L’actualité littéraire est au cœur des échanges d’opinion possibles et quiconque veut faire connaître ses opinions sur des publications récentes ou faire part de la publication d’une œuvre y est le bienvenu.



À propos de l'auteur
(Sherbrooke, 31 mai 1942- ) Claude Daigneault fait ses études classiques au Séminaire Saint-Charles Borromée de Sherbrooke.

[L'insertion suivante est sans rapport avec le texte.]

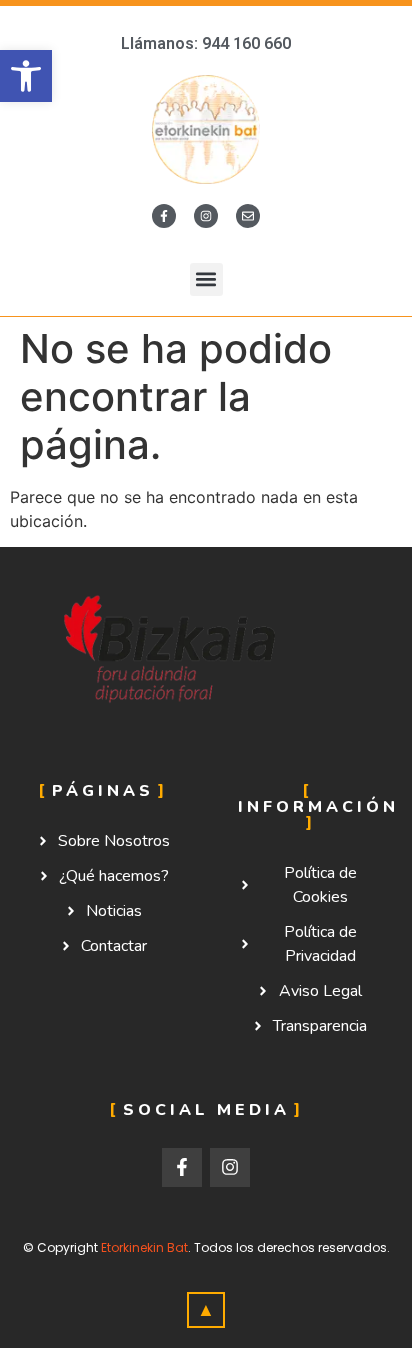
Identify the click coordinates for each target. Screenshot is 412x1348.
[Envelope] (248, 216)
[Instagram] (206, 216)
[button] (206, 279)
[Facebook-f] (164, 216)
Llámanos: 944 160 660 (206, 43)
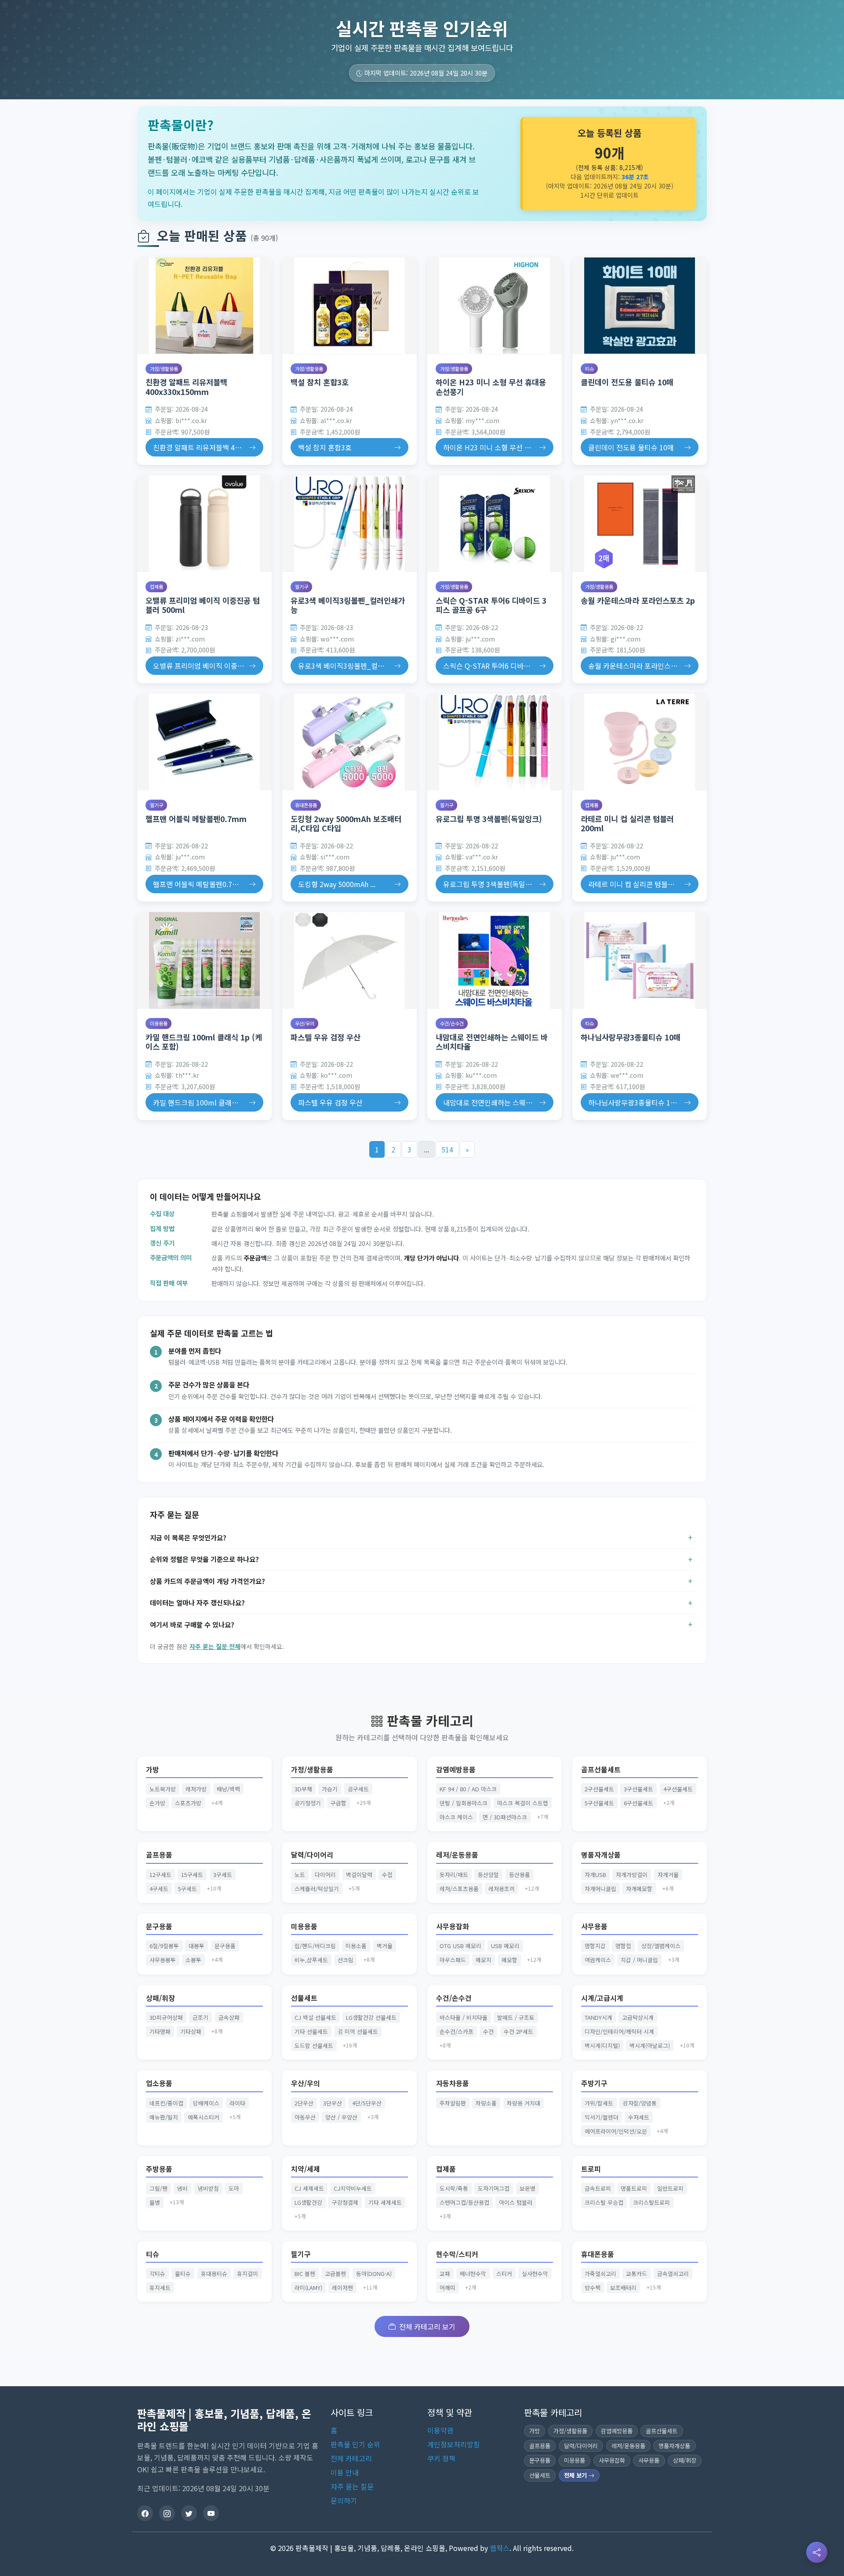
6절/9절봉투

Il entreprend une carrière de rédacteur publicitaire à Toronto en 1961, puis il devient journaliste à L'Événement et au Soleil de Québec dès 1963. Il restera au Soleil jusqu'en 1979, tour à tour rédacteur-traducteur aux informations internationales, chroniqueur à l'éducation, directeur de la section Arts et Lettres, critique d’art, de littérature et de cinéma, éditeur des informations internationales et chef de pupitre. Ses fonctions l'amèneront également à faire des reportages dans plusieurs pays. Claude Daigneault quitte le journalisme en 1979 et entre à l'Institut québécois du Cinéma comme directeur, puis administrateur de l'aide à la scénarisation. En 1984, il occupe le poste de directeur des Communications à Téléfilm Canada. Il revient ensuite au journalisme, de 1985 à 1993, alors qu'il est chef adjoint du service français de la Presse Canadienne, puis responsable des textes documentaires. En 1993, il retourne à Téléfilm Canada en tant qu'analyste de scénarios. De 1998 à 2005, il est script-éditeur et scénariste pour diverses compagnies de production de films et de séries télévisées. Depuis, il consacre la majeure partie de son temps à écrire des romans et des nouvelles.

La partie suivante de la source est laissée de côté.